Il ressort des dispositions de l’article 379 du code de procédure civile, que le sursis à statuer ne dessaisit pas le juge. A l’expiration du sursis, l’instance est poursuivie à l’initiative des parties ou à la diligence du juge, sauf la faculté d’ordonner, s’il y a lieu, un nouveau sursis.
Le juge peut, suivant les circonstances, révoquer le sursis ou en abréger le délai.
Hors les cas où cette mesure est prévue par la loi, les juges du fond apprécient discrétionnairement l’opportunité du sursis à statuer au regard de ce que nécessite la bonne administration de la justice.
En l’espèce, il est patent que l’arrêt à intervenir aura une incidence sur la présente procédure puisqu’il statuera sur la qualité de la METROPOLE DE LYON de propriétaire des biens immobiliers dont s’agit faisant l’objet des baux emphytéotiques litigieux.
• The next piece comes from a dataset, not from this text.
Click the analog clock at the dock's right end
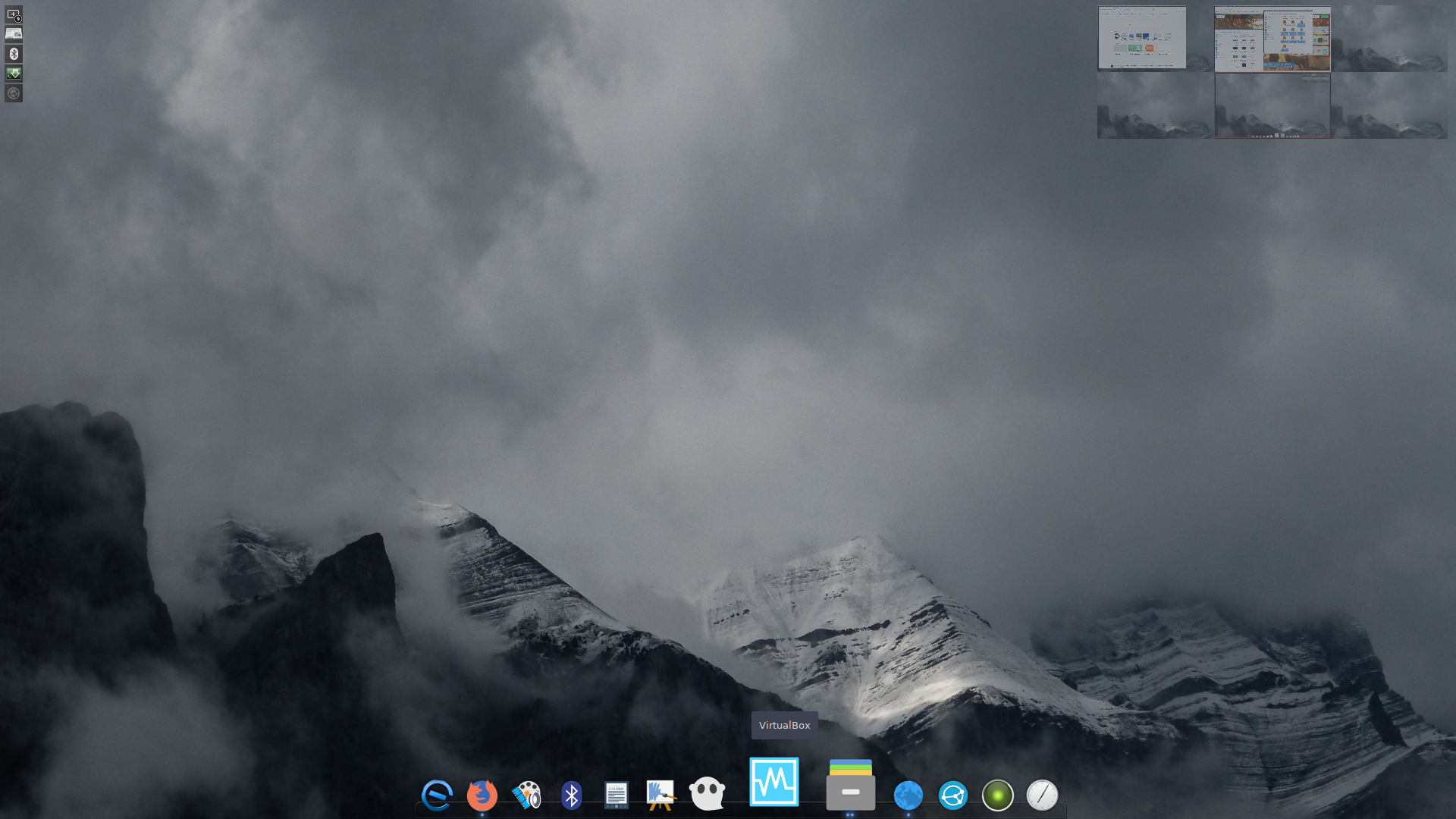The height and width of the screenshot is (819, 1456). (1042, 795)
Ainsi, compte tenu des liens de connexité -sur lequel les parties s’accordent par ailleurs-entre le présent litige et celui pendant devant la cour administrative d’appel, il ressort d’une bonne administration de la justice de surseoir à statuer dans l’attente d’une décision définitive dans le litige opposant opposant Monsieur [D] [B] et Madame [P] [L] et la Métropole de LYON statuant sur la requête aux fins d’annulation du jugement rendu le 5 juillet 2024 par le Tribunal administratif de LYON (instruit sous les références RG 24LY02485) et la requête aux fins de sursis à exécution du jugement rendu le 5 juillet 2024 par le Tribunal Administratif de LYON (instruit sous les références RG 24LY02486) étant relevé et avec cette précision que ces requêtes ont été enregistrées non pas le 4 septembre 2024 à la Cour d’Appel Administrative mais le 28 aout 2024.
Sur les demandes accessoires
Les demandes au titre des dépens et frais irrépétibles seront réservés.
Sur l’exécution provisoire
Aux termes de l’article 514 du code de procédure civile, les décisions de première instance sont de droit exécutoires à titre provisoire à moins que la loi ou la décision rendue n’en dispose autrement.
Rien ne commande en l’espèce d’écarter l’exécution provisoire, laquelle est de droit en l’absence de disposition légale spécifique.
PAR CES MOTIFS
Le tribunal, statuant publiquement après débats en chambre du conseil, par jugement avant dire droit contradictoire et en premier ressort, mis à disposition au greffe conformément à l’avis donné à l’issue de l’audience des plaidoiries,
ORDONNE le sursis à statuer de la présente procédure dans l’attente de l’arrêt à intervenir de la Cour administrative d’appel de LYON statuant:
. sur la requête d’appel enregistrée le 28 aout 2024 déposée par la METROPOLE DE LYON sous les références RG 24LY02485 aux fins d’annulation du jugement rendu le 5 juillet 2024 par le Tribunal administratif de LYON,
. et sur la requête enregistrée le 28 aout 2024 déposée par la METROPOLE DE LYON sous les références RG 24LY02485 aux fins de sursis à exécution du jugement rendu le 5 juillet 2024 par le Tribunal administratif de LYON.
RESERVE les dépens et autres frais,
RAPPELLE que l’exécution provisoire du présent jugement est de droit.
Ainsi jugé et rendu par mise à disposition au greffe.
En foi de quoi, la présidente et le greffier ont signé le présent jugement.